After prophesying the downfall of the Weimar Republic in his 1928 film Spies, perhaps there was nowhere left for Fritz Lang to go but the moon. Woman in the Moon is the great German director’s somewhat labored final silent, slave to a first hour of repetitive sub-Mabuse theatrics before an awe-inspiring rocket launch sequence that, according to some (including a Gravity’s Rainbow-era Thomas Pynchon), effectively invented the pre-launch countdown. From there it’s a sporadically interesting love triangle/espionage story among the stars, one that only realizes the soulful implications of the title with a superb final close-up of actress Gerda Maurus—Lang’s then-mistress viewed as a typically complex amalgam of mother, angel, and whore.

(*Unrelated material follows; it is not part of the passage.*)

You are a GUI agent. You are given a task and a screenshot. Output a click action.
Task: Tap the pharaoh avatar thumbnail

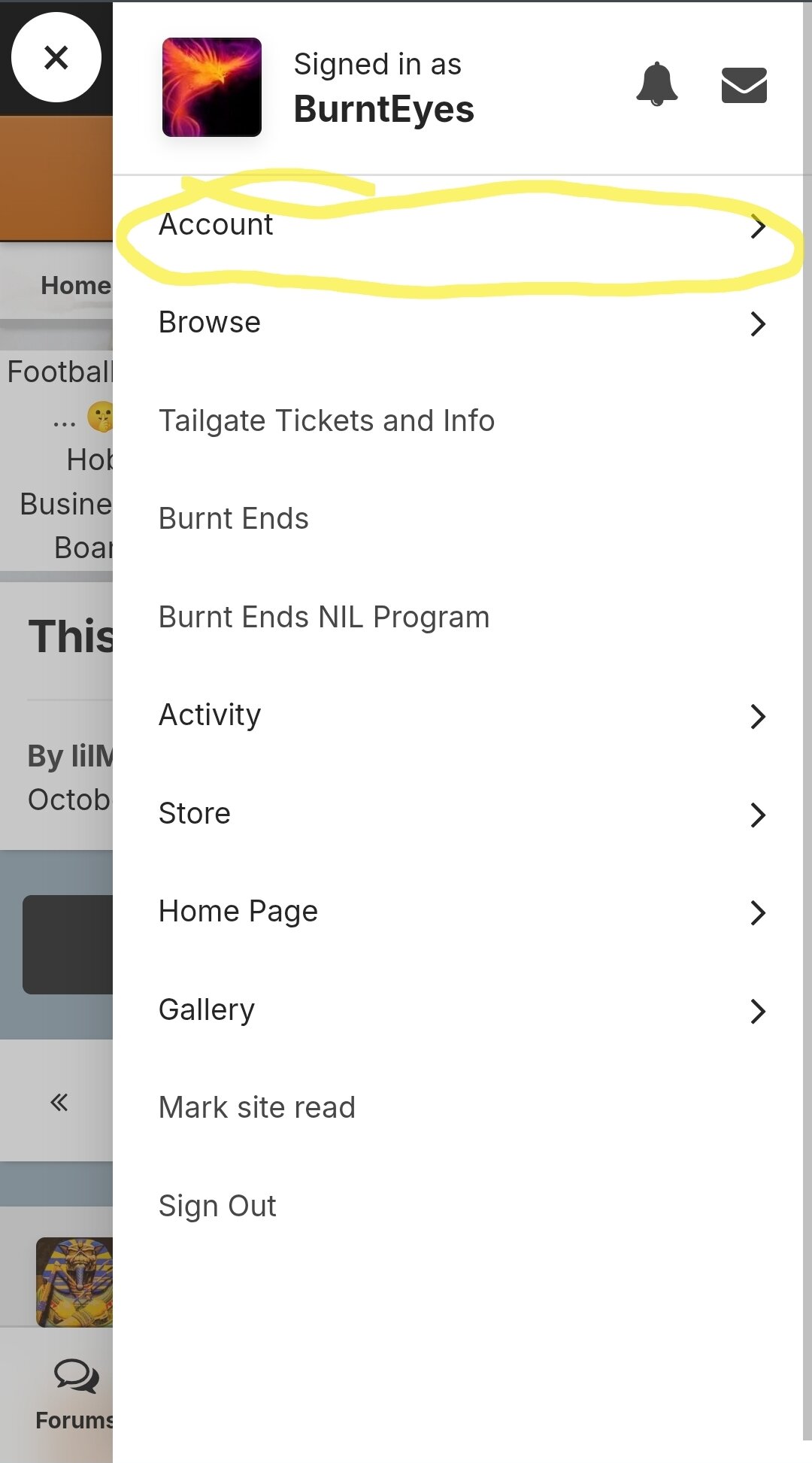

This is not to devalue Lang’s visual accomplishments: his ragged, rocky moonscapes (credited to five art directors) update Méliès’s proscenium-bound fantasies into a more three-dimensionally expressionist playground, acting (pace Siegfried Kracauer) as psychological counterpoint to the characters’ individual murmurs of the heart. An unforgiving Nietzchean abyss, hidden in a gold-encrusted cave, appears to be the inspiration for a similar chasm in Explorers on the Moon, one of the Tintin adventures authored by the Belgian artist Hergé. Indeed, all of Lang’s outer space imagery brought back the sense of childlike wonder I experienced when encountering Hergé’s comic panels for the first time. Lang appears similarly smitten with his fantasy world, charting his emotional connection to the material through the character of Gustav (Gustl Gstettenbaur), a young teenage stowaway obsessed with science fiction magazines. Mirroring the director’s own passions for fantasy literature, Gustav’s youthful optimism disproves the too-superficial reading of Lang as a monocled, perfectionist tyrant. Woman in the Moon—regardless of its minor status in the director’s oeuvre—shows Lang was also a kid at heart.
Image/Sound
Kino on Video presents Woman in the Moon in its 1.33:1 full frame aspect ratio. Mastered from 35mm archival elements held by the Friedrich Wilhelm Murnau Foundation, the film does show its age in the form of occasional print blemishes and image softness. More often there’s a depth and crispness to the visuals that do full justice to Lang’s masterful compositional technique. The only audio is a fine new score composed and performed by Jon C. Mirsalis.
Extras
The disc’s only extra is a gallery of rare production photographs.
Overall
3…2…1…blast off with the Woman in the Moon.